Elevate Notebooks into Shareable Data Apps

Introducing Zero-True, the new notebook for collaborative machine learning and data science.

Red Giuliano
Zero-True
9 min readOct 24, 2023

--

Table of Contents

· The Beginning
· Jupyter Notebooks vs Zero-True Notebooks
· How to Try Out Zero-True
· Looking Ahead

The Beginning

A screenshot of our upcoming cloud platform, image by author

We have officially open sourced our pre-release versions of the Zero-True notebook: a new open source computational notebook that helps you share your insights faster. With a built-in python, SQL and rich text editor, reactive cell updates and a built-in UI library, Zero-True makes working with data a breeze.

Background Story

In 2019, I landed my first job as a data scientist at a Fortune 100 company with a multi-petabyte scale dataset. I was working closely with a team of 6 experts on projects that involved several external data sources, thousands of lines of existing code, complex business requirements and dozens of poorly-documented SQL stored procedures.

Progress was slow. Much of our work was experimental and involved exploring new data sources and algorithms. Like many other data teams, we gravitated towards Jupyter notebooks to manage our workflows.

Logo for the Jupyter Foundation, “Jupyter” and the Jupyter logos are trademarks or registered trademarks of NumFOCUS, used by Red Giuliano with permission.

◆ **Task 1**:
Decide whether each statement agrees with the Zero-True article: (a) Zero-True has a built-in SQL editor; (b) the author's first data scientist job began in 2021; (c) the author's team had 6 experts. Answer yes or no for each, quoting the words of the article that decide it.
◆ **Task 2**:
Reproduce the Zero-True article word for word from "We have officially" to "SQL stored procedures.".

◆ **Excerpted records**:
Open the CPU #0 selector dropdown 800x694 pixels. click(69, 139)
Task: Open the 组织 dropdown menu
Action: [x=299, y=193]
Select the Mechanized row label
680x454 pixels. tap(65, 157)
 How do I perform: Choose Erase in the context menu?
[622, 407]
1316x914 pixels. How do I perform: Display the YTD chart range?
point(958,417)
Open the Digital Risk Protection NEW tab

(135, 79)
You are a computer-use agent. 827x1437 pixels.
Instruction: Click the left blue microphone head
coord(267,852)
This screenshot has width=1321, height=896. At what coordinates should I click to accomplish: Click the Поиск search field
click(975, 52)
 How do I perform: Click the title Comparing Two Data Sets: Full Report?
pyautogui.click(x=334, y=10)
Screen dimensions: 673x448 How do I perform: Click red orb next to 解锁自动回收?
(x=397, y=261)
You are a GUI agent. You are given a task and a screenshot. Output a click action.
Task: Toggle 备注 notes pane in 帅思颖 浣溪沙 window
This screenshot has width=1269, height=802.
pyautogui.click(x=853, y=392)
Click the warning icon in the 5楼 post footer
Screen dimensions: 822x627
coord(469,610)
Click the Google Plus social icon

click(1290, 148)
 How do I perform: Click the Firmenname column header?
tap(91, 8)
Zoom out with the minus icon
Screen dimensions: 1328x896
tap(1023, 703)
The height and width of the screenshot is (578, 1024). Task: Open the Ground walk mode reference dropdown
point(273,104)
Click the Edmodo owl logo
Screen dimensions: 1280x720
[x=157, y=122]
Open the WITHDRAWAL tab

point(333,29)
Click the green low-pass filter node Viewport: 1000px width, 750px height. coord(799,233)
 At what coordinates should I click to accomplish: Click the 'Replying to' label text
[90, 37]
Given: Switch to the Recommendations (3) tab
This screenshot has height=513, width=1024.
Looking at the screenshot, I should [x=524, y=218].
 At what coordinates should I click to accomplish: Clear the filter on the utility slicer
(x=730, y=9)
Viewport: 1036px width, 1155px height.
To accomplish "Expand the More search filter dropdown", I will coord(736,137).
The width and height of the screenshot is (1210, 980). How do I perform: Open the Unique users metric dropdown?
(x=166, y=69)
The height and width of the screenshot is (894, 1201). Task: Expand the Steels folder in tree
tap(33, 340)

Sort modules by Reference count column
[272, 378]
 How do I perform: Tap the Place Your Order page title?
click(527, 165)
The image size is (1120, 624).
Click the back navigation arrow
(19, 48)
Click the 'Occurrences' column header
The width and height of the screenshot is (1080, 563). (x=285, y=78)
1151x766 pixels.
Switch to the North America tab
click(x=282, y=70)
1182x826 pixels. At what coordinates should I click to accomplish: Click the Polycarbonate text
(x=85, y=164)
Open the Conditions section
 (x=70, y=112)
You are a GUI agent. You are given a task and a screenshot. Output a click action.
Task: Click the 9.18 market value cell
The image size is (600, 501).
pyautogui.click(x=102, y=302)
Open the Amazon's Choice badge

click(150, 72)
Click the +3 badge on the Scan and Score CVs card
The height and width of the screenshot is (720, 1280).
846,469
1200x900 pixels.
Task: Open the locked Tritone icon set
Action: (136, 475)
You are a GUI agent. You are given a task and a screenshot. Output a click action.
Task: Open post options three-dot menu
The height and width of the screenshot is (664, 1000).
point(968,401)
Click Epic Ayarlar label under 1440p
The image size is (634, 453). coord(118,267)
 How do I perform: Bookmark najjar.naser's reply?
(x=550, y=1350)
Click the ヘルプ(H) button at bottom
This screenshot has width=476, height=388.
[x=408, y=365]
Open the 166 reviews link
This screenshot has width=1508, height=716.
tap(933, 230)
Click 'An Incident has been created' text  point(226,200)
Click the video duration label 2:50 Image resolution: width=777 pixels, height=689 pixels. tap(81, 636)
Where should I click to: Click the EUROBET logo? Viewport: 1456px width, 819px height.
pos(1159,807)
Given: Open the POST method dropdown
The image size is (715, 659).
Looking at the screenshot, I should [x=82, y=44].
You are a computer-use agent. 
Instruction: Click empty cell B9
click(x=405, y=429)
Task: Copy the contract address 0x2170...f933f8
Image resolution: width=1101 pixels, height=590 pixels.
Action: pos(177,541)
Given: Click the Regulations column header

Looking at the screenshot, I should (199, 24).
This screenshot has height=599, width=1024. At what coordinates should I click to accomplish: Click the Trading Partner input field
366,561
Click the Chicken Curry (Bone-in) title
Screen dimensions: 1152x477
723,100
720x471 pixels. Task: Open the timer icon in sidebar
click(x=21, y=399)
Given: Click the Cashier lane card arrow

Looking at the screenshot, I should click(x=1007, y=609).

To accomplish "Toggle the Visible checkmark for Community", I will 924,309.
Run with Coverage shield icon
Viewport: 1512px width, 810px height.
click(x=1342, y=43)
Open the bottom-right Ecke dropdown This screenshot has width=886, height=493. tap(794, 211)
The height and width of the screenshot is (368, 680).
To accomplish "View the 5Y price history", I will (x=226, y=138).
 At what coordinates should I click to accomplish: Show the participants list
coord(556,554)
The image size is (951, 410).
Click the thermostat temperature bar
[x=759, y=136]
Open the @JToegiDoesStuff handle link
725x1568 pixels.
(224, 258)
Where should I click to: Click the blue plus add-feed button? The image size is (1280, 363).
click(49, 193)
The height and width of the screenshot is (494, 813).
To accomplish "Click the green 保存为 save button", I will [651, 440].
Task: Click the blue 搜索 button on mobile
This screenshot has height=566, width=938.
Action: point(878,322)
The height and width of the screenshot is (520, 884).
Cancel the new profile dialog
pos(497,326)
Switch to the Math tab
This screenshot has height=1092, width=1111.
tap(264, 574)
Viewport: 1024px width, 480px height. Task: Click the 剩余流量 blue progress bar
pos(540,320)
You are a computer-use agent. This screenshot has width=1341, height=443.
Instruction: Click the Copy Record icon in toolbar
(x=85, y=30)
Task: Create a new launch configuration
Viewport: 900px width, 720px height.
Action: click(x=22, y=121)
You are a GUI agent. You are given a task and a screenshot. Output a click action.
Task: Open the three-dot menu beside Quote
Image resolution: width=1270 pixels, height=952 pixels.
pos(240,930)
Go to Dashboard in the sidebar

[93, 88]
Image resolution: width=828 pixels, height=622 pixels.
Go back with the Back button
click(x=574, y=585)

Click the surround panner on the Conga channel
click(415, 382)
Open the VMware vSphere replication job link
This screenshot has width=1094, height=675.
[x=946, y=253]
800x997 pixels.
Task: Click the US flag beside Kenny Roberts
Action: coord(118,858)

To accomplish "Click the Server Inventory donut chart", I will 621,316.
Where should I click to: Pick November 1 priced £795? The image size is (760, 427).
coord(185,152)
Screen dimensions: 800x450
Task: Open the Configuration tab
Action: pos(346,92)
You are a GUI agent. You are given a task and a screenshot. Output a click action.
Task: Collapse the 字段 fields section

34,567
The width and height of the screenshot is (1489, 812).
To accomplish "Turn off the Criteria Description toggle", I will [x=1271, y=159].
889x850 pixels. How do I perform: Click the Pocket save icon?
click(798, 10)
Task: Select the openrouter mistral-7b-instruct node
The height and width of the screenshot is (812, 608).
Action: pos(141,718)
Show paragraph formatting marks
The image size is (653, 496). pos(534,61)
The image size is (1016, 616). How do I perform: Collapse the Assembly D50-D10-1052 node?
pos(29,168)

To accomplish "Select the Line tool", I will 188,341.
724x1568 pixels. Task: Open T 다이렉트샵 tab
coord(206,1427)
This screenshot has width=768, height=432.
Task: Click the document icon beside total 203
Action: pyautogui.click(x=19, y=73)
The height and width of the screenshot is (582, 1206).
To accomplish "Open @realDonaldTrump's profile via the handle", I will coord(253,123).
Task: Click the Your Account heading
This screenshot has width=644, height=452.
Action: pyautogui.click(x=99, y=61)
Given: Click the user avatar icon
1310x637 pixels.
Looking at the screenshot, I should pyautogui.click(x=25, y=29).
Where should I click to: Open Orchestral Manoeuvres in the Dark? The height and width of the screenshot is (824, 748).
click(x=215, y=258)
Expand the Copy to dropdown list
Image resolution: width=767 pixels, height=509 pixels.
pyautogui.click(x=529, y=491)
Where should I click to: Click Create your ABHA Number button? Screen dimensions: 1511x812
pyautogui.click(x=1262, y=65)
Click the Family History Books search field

◆ **Expected answer 1**:
(a) Yes: "With a built-in python, SQL and rich text editor"
(b) No: "In 2019, I landed my first job as a data scientist"
(c) Yes: "a team of 6 experts"

◆ **Expected answer 2**:
We have officially open sourced our pre-release versions of the Zero-True notebook: a new open source computational notebook that helps you share your insights faster. With a built-in python, SQL and rich text editor, reactive cell updates and a built-in UI library, Zero-True makes working with data a breeze.

Background Story

In 2019, I landed my first job as a data scientist at a Fortune 100 company with a multi-petabyte scale dataset. I was working closely with a team of 6 experts on projects that involved several external data sources, thousands of lines of existing code, complex business requirements and dozens of poorly-documented SQL stored procedures.